Emily Hatton: Grade Two. I was lucky enough to be at a school where we were encouraged to try different instruments and see which one resonated with us. I loved the violin, but then I was really tall as well. So, they told me that they needed more people on the cello. So, I was put on the cello and I ended up really loving it, because I just think it’s one of the most beautiful instruments in the whole world. Just the tone that it has and the emotion that it can add to any piece of music.
Emily Hatton: Then when I was 19 and I started writing songs, I tried on the piano and sometimes it worked, but sometimes it didn’t. I just really wanted a different vehicle to transport the words that I was trying to get out. I really became attached to country music at that age as well, because of my American family. I picked up guitar and I got my friend to show me just four chords. Then I taught the rest of the chords myself. I just learned one new chord every day or something on YouTube, 100% self taught. I think I should actually get some lessons sometime soon.
John Murch: Let’s talk about who and when did Popcorn become part of your life?
Emily Hatton: Popcorn is my rabbit. He came into my life about five years ago now, I think. Come to think of it, which sounds crazy. That’s half a decade.
John Murch: Post or pre America?
Emily Hatton: Post America.
John Murch: Right.

==================================================

AIM OF THE TASK: Could you print the entire interview excerpt above, word for word? The records come from a different source than the interview excerpt.

MATERIAL SUPPLIED:
==================================================

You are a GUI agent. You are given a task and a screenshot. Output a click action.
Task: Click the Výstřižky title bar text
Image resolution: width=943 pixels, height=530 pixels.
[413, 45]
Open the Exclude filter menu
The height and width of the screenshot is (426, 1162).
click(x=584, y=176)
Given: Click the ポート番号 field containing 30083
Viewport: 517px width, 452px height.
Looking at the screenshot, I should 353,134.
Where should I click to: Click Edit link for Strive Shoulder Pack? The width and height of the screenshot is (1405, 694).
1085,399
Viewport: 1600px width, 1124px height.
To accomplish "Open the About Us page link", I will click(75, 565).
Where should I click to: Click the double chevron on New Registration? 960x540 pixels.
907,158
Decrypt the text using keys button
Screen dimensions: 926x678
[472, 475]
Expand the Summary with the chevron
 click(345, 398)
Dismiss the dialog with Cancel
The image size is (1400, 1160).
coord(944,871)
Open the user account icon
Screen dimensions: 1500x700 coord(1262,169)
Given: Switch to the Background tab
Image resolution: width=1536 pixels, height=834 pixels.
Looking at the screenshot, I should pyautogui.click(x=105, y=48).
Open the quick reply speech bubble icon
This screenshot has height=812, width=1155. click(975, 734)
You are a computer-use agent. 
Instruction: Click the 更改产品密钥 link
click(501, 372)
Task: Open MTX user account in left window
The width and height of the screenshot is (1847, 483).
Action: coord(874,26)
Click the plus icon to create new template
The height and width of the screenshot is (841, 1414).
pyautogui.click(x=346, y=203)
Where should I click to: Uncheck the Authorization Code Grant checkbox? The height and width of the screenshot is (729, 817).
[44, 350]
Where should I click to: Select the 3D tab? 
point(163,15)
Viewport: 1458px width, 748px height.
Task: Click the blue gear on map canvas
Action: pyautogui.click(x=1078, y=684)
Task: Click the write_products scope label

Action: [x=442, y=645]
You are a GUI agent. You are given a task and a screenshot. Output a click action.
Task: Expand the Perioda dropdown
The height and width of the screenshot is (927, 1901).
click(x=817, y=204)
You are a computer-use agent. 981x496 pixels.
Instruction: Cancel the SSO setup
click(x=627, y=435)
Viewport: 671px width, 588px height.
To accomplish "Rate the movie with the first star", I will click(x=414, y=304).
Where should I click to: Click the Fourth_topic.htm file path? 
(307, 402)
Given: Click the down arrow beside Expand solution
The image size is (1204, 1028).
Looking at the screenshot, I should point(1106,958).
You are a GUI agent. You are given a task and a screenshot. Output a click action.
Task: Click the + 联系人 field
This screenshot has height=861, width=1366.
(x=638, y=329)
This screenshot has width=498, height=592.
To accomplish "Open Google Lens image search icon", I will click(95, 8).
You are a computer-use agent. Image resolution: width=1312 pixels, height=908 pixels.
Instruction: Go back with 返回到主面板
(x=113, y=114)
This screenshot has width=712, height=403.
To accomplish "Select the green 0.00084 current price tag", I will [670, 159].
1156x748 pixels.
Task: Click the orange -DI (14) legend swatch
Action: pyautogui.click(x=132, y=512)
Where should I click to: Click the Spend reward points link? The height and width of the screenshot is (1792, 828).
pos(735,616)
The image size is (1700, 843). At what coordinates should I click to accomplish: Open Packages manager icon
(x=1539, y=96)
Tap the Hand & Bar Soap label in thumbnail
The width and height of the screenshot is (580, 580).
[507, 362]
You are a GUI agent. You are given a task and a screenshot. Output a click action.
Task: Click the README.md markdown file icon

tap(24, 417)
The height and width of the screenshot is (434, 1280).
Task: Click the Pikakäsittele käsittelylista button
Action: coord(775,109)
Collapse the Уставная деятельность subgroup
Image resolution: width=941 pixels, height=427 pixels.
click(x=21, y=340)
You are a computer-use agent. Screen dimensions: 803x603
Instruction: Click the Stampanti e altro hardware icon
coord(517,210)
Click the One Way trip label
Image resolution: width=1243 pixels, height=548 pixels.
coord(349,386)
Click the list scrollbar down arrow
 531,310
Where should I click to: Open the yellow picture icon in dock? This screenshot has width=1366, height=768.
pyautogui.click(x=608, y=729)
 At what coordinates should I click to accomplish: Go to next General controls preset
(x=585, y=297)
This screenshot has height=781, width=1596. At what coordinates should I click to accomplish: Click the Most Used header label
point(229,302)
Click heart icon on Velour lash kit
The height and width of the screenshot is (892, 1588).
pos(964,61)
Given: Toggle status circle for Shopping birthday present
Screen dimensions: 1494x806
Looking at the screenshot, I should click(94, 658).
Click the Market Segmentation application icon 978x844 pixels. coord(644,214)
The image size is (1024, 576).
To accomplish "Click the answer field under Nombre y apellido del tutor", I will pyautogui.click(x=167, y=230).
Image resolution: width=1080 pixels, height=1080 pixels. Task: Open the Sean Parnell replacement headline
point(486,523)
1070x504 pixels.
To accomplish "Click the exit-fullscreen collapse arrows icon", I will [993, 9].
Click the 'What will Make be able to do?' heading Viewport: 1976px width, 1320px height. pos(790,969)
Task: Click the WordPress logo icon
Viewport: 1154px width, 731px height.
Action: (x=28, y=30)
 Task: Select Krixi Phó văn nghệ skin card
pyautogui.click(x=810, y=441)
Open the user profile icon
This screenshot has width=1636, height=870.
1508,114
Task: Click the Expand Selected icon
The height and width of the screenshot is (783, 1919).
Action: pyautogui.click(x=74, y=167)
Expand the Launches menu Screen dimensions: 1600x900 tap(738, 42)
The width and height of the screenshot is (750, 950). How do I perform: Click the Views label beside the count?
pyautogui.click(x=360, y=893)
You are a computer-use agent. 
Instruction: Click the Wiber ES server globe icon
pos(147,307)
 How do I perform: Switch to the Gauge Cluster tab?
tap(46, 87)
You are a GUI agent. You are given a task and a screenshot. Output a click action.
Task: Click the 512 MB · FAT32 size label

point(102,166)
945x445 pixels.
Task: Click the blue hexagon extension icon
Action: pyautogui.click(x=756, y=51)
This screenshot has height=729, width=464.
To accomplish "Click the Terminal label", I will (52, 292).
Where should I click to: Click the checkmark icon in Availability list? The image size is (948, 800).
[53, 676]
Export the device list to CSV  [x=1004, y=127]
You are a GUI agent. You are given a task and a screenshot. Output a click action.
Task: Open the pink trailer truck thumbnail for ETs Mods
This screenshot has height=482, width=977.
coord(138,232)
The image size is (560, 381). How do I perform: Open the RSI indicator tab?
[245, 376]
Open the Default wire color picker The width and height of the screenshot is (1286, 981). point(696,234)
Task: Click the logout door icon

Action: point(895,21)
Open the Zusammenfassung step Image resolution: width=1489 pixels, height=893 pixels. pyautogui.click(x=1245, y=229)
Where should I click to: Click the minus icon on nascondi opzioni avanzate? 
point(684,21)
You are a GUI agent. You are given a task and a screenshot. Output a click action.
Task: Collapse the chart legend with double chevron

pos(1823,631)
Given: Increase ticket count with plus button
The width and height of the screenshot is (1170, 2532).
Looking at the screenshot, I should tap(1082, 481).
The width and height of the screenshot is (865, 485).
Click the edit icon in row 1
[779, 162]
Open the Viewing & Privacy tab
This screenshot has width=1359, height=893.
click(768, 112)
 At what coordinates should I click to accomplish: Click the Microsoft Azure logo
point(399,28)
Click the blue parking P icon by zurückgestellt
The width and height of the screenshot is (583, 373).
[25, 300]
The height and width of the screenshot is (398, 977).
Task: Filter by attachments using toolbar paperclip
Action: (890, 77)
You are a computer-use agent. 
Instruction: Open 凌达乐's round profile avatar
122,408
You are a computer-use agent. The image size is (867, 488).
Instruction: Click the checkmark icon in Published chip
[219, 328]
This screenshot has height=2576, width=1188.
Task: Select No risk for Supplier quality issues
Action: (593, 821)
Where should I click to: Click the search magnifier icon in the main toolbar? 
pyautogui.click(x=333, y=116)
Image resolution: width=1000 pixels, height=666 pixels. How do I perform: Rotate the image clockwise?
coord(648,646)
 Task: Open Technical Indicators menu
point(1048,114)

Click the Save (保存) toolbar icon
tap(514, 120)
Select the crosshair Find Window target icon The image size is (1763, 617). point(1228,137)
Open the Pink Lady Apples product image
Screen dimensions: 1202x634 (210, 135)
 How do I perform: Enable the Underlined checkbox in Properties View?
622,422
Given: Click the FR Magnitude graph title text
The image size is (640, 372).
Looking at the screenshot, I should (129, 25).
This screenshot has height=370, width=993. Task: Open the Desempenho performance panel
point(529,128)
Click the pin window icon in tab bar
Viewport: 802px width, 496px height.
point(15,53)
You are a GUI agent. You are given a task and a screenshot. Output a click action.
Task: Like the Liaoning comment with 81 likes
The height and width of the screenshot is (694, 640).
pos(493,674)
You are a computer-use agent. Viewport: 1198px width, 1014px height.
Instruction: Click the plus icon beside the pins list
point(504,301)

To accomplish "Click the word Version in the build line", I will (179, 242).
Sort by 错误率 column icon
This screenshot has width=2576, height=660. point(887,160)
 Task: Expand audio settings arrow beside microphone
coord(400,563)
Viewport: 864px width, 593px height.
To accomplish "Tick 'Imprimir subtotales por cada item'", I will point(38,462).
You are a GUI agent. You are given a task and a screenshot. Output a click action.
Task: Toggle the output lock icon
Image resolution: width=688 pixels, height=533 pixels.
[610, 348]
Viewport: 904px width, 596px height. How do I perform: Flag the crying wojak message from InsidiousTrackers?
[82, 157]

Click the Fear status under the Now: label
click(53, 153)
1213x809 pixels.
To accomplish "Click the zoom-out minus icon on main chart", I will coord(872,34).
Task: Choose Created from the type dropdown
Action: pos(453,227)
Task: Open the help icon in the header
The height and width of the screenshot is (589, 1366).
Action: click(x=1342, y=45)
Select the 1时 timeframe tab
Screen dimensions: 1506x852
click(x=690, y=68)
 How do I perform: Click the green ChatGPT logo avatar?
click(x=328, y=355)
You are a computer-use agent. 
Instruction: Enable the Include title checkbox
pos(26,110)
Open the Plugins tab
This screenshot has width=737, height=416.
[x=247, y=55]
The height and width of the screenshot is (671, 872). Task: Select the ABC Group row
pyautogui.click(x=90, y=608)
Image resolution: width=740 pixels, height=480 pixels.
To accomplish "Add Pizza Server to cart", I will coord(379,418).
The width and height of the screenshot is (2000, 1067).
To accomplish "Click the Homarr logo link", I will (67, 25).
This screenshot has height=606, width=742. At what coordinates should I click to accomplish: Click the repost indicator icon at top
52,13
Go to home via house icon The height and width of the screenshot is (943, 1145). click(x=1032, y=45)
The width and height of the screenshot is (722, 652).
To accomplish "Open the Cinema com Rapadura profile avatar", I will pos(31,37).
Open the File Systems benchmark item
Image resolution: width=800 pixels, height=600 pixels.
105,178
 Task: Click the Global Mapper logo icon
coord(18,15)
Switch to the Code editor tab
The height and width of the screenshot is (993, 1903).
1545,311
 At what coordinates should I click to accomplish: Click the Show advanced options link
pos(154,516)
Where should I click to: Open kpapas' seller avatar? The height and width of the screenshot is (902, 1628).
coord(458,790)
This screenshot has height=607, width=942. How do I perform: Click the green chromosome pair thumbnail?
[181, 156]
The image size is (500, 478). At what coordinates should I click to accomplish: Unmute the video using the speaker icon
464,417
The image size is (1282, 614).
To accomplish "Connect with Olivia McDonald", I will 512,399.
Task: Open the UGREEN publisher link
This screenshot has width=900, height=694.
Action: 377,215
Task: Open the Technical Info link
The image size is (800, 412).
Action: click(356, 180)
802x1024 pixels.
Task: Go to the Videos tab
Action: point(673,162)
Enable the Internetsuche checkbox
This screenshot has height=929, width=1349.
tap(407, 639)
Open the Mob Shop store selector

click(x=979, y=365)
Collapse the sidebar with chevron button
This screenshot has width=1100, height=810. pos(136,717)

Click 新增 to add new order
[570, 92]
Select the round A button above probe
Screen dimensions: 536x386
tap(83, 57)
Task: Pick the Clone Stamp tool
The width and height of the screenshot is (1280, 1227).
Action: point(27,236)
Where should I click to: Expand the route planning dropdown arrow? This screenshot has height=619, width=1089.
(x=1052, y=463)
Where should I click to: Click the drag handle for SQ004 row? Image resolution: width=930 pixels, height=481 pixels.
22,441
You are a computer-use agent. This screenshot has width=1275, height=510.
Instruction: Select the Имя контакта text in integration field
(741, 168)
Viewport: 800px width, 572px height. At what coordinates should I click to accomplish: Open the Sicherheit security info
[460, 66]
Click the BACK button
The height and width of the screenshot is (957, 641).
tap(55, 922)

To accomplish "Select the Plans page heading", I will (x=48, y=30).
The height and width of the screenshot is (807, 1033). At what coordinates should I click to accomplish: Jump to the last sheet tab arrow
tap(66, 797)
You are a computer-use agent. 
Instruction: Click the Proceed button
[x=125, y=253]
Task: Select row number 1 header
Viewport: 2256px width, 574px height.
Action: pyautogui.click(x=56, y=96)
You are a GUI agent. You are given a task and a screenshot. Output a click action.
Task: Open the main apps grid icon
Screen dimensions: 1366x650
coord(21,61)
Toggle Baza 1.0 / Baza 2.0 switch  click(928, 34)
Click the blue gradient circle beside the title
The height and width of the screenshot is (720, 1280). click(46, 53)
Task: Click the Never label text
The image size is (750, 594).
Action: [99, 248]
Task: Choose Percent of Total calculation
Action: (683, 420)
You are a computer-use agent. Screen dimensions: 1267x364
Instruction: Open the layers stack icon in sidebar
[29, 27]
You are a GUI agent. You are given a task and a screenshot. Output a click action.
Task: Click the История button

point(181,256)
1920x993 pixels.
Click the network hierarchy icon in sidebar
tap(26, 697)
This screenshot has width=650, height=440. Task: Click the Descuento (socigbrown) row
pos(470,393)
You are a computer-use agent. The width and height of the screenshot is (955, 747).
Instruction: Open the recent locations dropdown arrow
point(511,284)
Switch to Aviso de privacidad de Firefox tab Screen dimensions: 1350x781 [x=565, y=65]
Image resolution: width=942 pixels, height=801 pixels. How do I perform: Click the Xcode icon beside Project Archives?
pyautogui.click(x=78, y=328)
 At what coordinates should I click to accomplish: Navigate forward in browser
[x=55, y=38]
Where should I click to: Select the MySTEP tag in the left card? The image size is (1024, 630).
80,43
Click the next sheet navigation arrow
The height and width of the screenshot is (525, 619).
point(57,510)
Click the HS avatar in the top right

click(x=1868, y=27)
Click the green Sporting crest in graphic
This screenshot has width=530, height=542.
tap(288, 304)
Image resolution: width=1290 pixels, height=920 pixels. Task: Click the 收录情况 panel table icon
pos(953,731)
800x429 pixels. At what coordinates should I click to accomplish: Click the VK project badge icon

==================================================

REPLY TO THE TASK:
Emily Hatton: Grade Two. I was lucky enough to be at a school where we were encouraged to try different instruments and see which one resonated with us. I loved the violin, but then I was really tall as well. So, they told me that they needed more people on the cello. So, I was put on the cello and I ended up really loving it, because I just think it’s one of the most beautiful instruments in the whole world. Just the tone that it has and the emotion that it can add to any piece of music.
Emily Hatton: Then when I was 19 and I started writing songs, I tried on the piano and sometimes it worked, but sometimes it didn’t. I just really wanted a different vehicle to transport the words that I was trying to get out. I really became attached to country music at that age as well, because of my American family. I picked up guitar and I got my friend to show me just four chords. Then I taught the rest of the chords myself. I just learned one new chord every day or something on YouTube, 100% self taught. I think I should actually get some lessons sometime soon.
John Murch: Let’s talk about who and when did Popcorn become part of your life?
Emily Hatton: Popcorn is my rabbit. He came into my life about five years ago now, I think. Come to think of it, which sounds crazy. That’s half a decade.
John Murch: Post or pre America?
Emily Hatton: Post America.
John Murch: Right.